## STATED GOAL
Copy out every line of the records below word for word, leaving out the pictures.
****
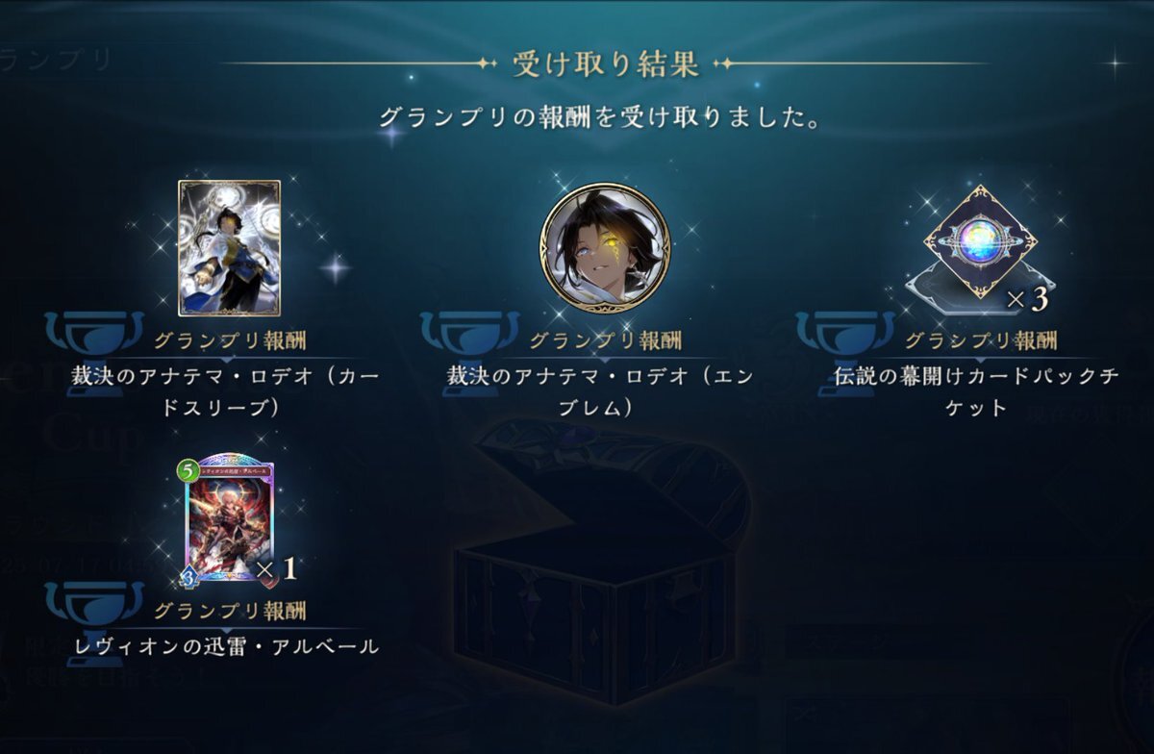Tap the 受け取り結果 title header
The width and height of the screenshot is (1154, 754).
coord(605,65)
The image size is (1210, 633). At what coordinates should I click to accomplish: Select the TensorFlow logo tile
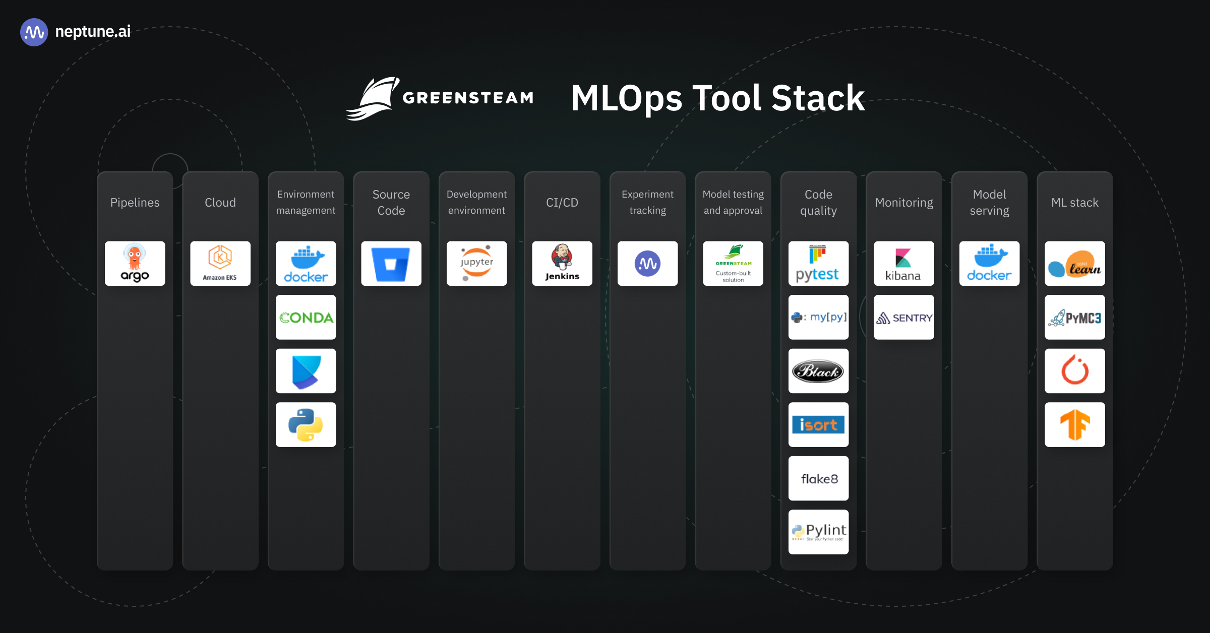click(x=1074, y=424)
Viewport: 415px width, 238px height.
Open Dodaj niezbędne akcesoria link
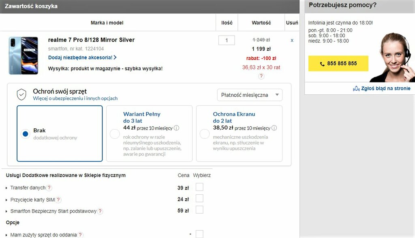(82, 57)
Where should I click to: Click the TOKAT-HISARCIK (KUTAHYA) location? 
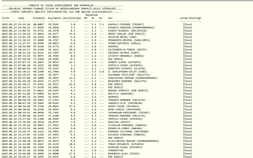coord(126,144)
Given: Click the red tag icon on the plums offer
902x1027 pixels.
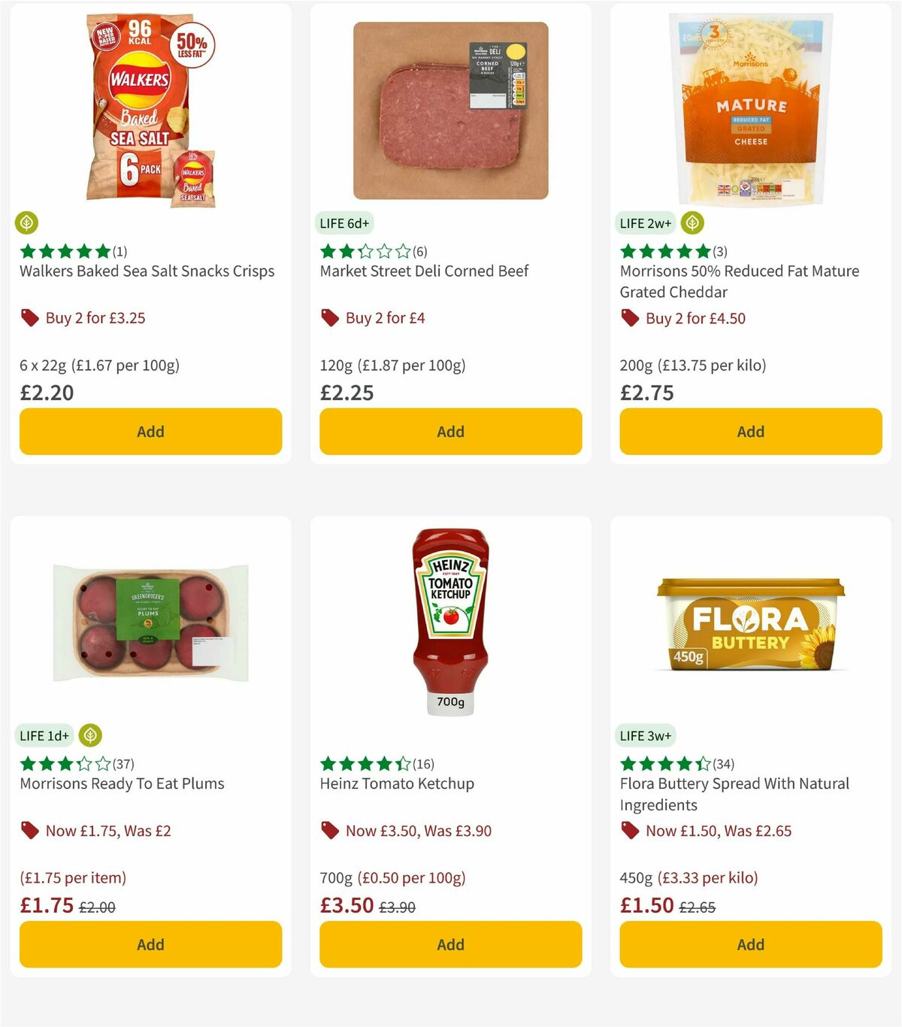Looking at the screenshot, I should point(29,831).
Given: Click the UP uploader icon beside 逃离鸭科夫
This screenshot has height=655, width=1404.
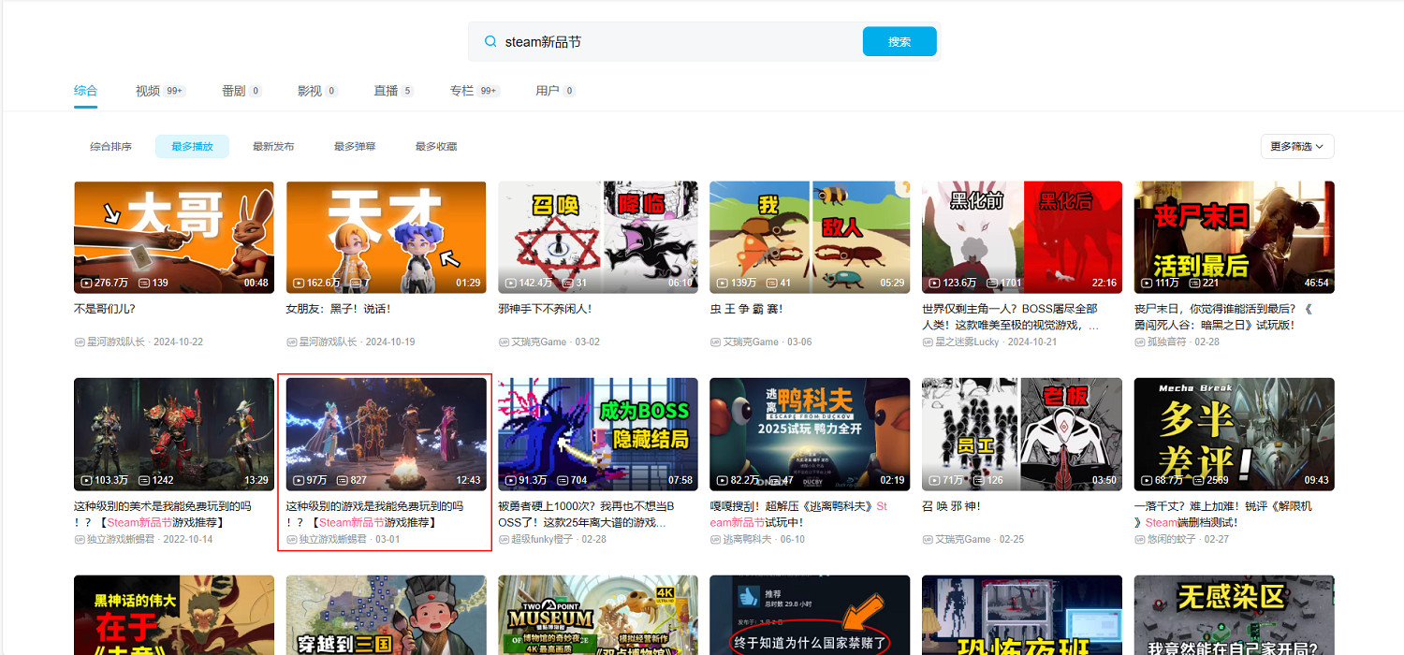Looking at the screenshot, I should pyautogui.click(x=714, y=539).
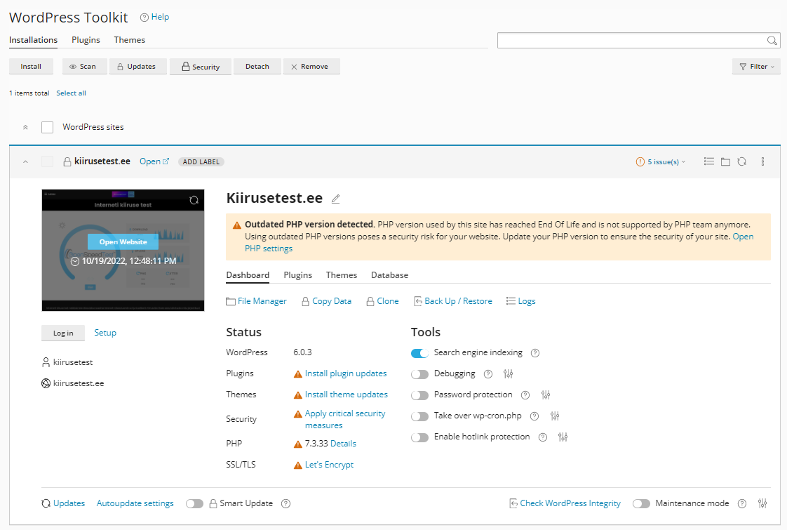787x530 pixels.
Task: Click the folder icon in the site header row
Action: pos(725,161)
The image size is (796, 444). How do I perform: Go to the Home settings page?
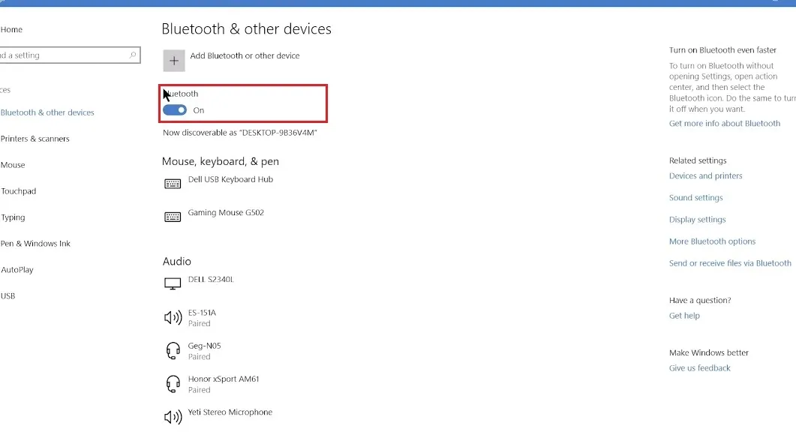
****
## EXPECTED ANSWER
Tap the 受け取り結果 title header
The width and height of the screenshot is (1154, 754).
coord(605,65)
The image size is (1210, 633). At what coordinates should I click to accomplish: Select the TensorFlow logo tile
click(x=1074, y=424)
Viewport: 415px width, 238px height.
Open Dodaj niezbędne akcesoria link
(82, 57)
Where should I click to: Click the TOKAT-HISARCIK (KUTAHYA) location? 
coord(126,144)
Given: Click the red tag icon on the plums offer
902x1027 pixels.
Looking at the screenshot, I should point(29,831).
Given: Click the UP uploader icon beside 逃离鸭科夫
This screenshot has height=655, width=1404.
Looking at the screenshot, I should pyautogui.click(x=714, y=539).
787x530 pixels.
Task: Click the folder icon in the site header row
Action: pos(725,161)
The image size is (796, 444). How do I perform: Go to the Home settings page?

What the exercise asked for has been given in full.